Well, if you ignore the differences we can actually see...you know the stuff that's part of the observable universe.  Then you can't even say humans have this mystical stuff in them, let alone anything else.  Heck, you couldn't even prove that a rock DIDN'T have the life-ghost-stuff in it.  How is that a useful way to go?  Seems like it is a heck of a lot more arbitrary than materialism (which is, imho, the opposite of arbitrary, since it is saying you can measure such things in principle at least).

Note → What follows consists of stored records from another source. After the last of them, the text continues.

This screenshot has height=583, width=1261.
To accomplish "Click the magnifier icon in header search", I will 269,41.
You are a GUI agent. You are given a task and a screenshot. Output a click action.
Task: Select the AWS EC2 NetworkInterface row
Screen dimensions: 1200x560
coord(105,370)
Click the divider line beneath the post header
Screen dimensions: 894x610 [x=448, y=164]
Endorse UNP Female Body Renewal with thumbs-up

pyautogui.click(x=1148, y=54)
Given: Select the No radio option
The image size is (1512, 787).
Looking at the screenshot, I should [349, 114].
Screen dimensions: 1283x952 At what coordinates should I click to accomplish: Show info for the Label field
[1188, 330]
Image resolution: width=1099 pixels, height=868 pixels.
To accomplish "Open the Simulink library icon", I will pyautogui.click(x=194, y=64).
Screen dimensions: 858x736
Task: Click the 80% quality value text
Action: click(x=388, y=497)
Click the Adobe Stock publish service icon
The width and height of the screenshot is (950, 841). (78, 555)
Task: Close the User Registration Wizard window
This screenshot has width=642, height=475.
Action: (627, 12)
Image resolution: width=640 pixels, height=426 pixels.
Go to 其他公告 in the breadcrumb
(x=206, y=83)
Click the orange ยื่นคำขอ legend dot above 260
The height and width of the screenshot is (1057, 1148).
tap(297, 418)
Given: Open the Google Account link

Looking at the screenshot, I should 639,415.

A valid point, though I never said materialism was arbitrary. Any form of ethics within the confounds of a materialistic world view is in my opinion arbitrary. The rock-bottom 'but then we can't say anything' conclusion is I think correct, which results in the discussion we have now where one defends the position he/she finds more agreeable to some other who finds another one agreeable. This discussion can't be solved because if it could, the discussion itself would be irrelevant. I personally do not adhere to materialism, but that is a completely unscientific point of view. Ironically, the opposite is also unscientific (because neither has been proven scientifically). We can then, I hope, agree to disagree on as many occasions as possible, this being one of them. This proposed agreement however is going a bit far off the game-topic.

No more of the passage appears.